*What you should do*.
Your output should be the lines from the one containing "How do I perform: Click the PDF" through the end of the listing, exact and inclusive, with no pictures.
═════ Input data ═════
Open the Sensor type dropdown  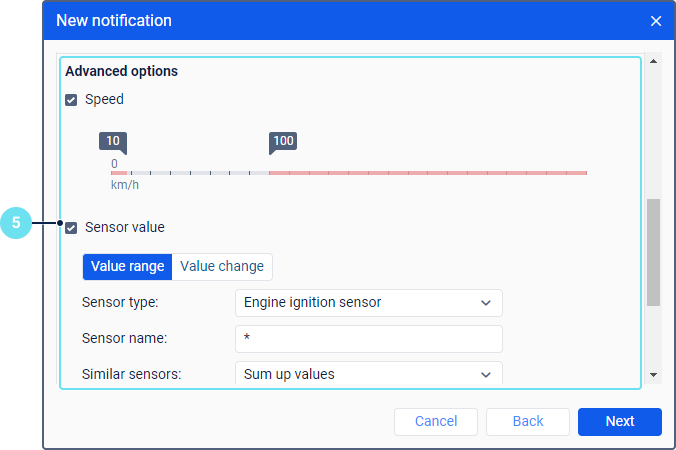(368, 302)
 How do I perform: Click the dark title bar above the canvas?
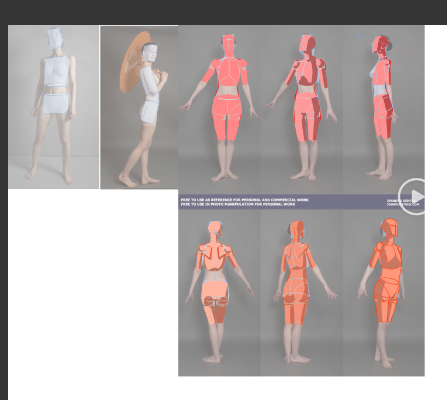(x=223, y=12)
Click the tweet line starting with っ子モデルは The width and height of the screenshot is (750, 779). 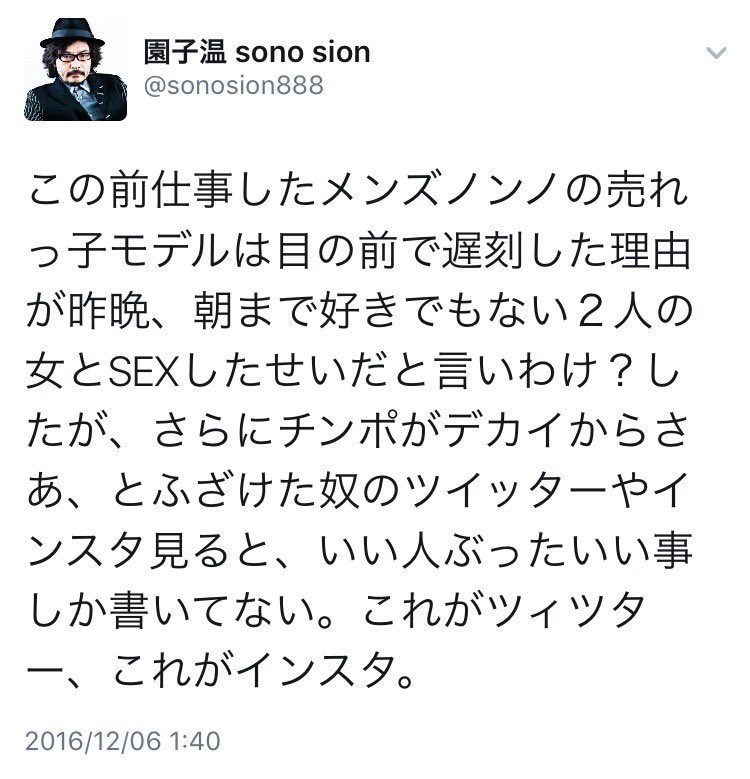(x=358, y=251)
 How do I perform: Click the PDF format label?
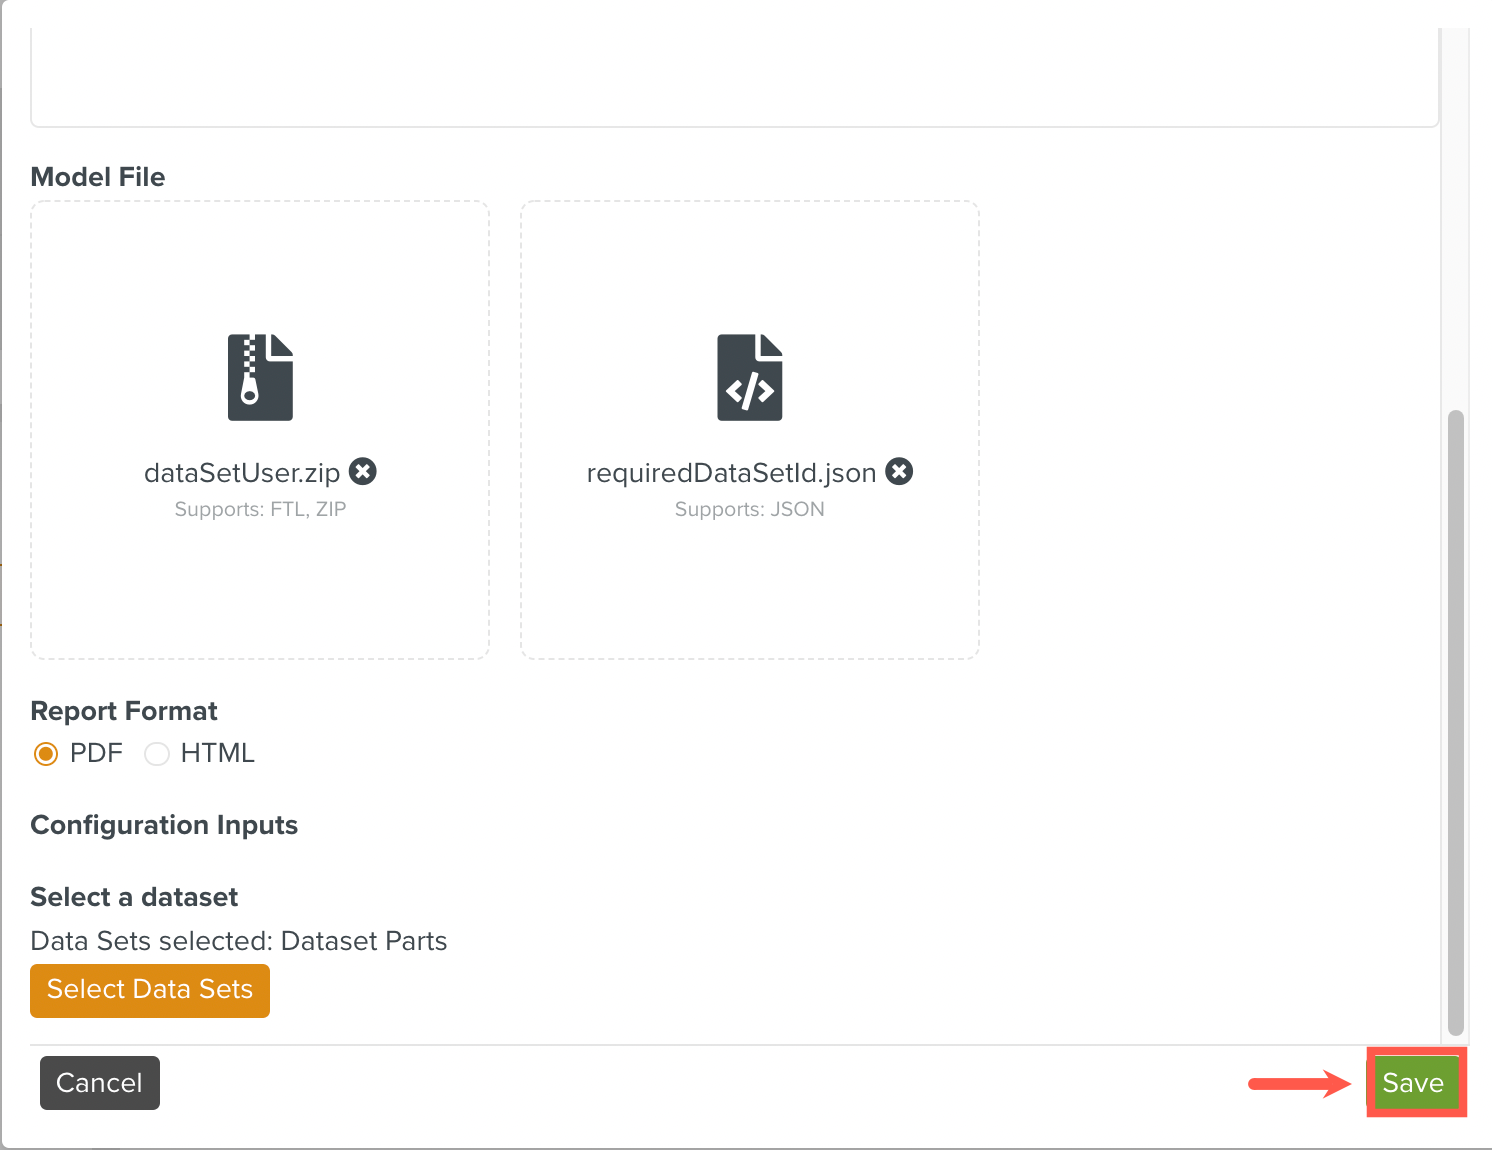pyautogui.click(x=96, y=753)
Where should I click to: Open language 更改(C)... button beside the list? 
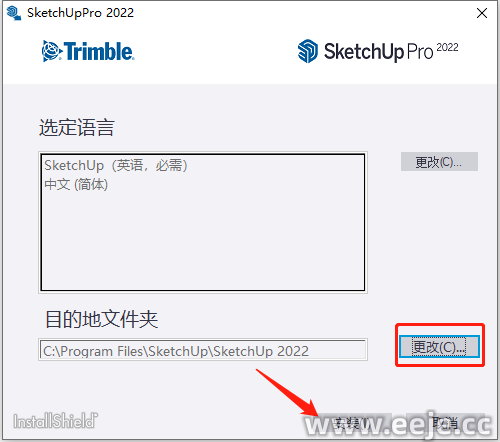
═════
*Solution for this exercise*.
 How do I perform: Click the PDF format label?
pyautogui.click(x=96, y=753)
Where should I click to: Open language 更改(C)... button beside the list? 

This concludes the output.